** Short problem **
Convert the lines below into a Markdown table with the columns "Index" and "Text", numbering each non-blank line in order and leaving out blank lines and the pictures.

** Supplied data **
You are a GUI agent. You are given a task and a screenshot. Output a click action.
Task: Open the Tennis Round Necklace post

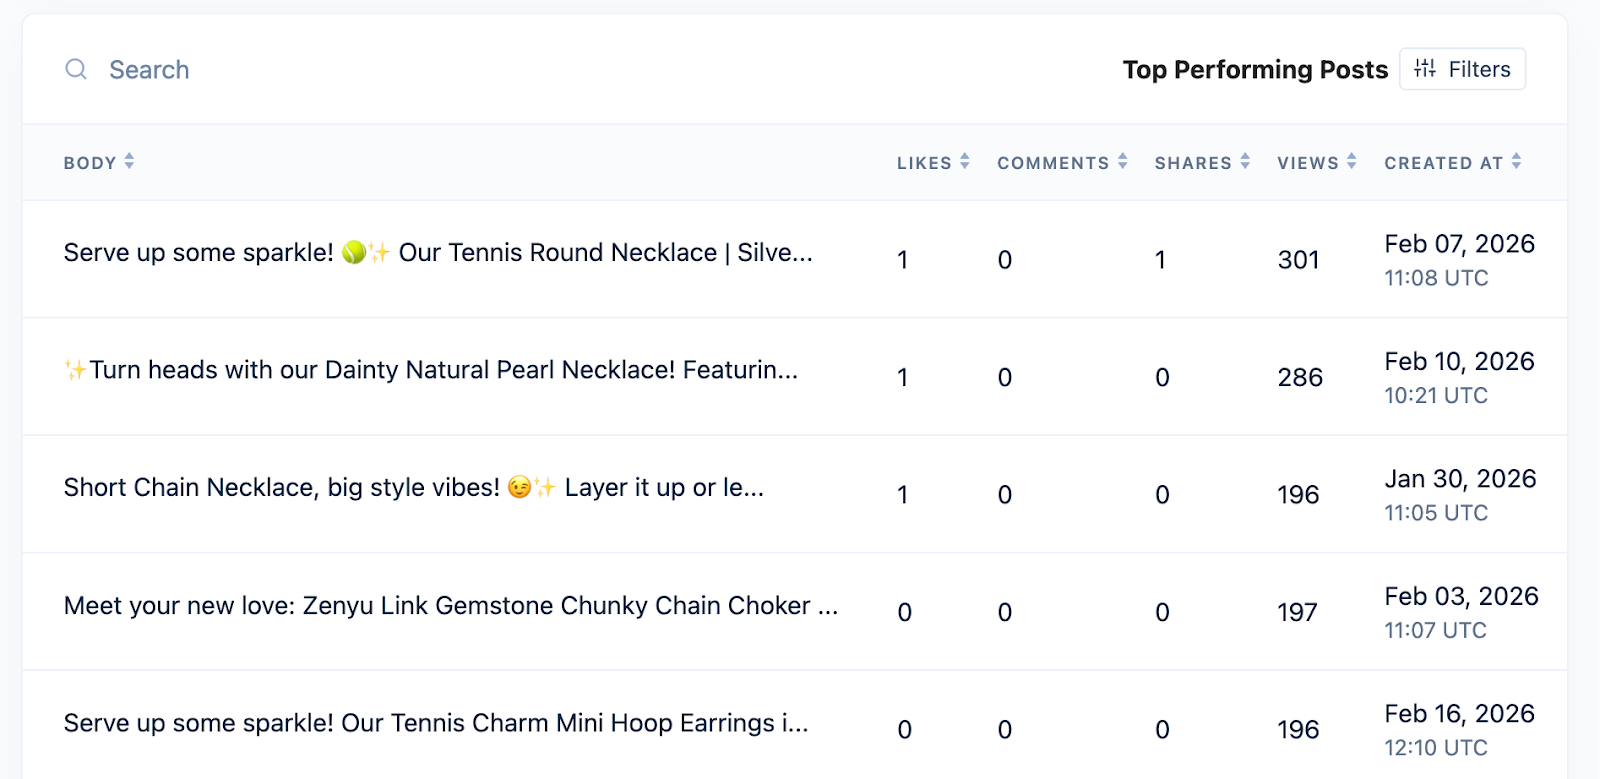pos(438,253)
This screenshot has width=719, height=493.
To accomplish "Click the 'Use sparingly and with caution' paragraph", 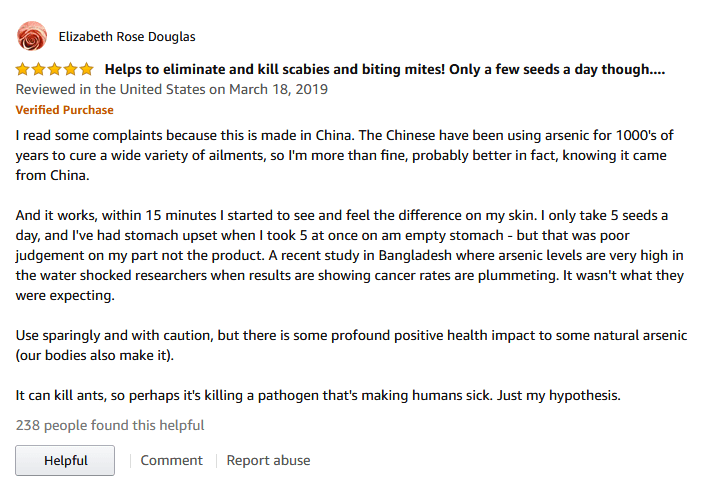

** Output **
| Index | Text |
|---|---|
| 1 | You are a GUI agent. You are given a task and a screenshot. Output a click action. |
| 2 | Task: Open the Tennis Round Necklace post |
| 3 | pos(438,253) |
| 4 | This screenshot has width=719, height=493. |
| 5 | To accomplish "Click the 'Use sparingly and with caution' paragraph",  |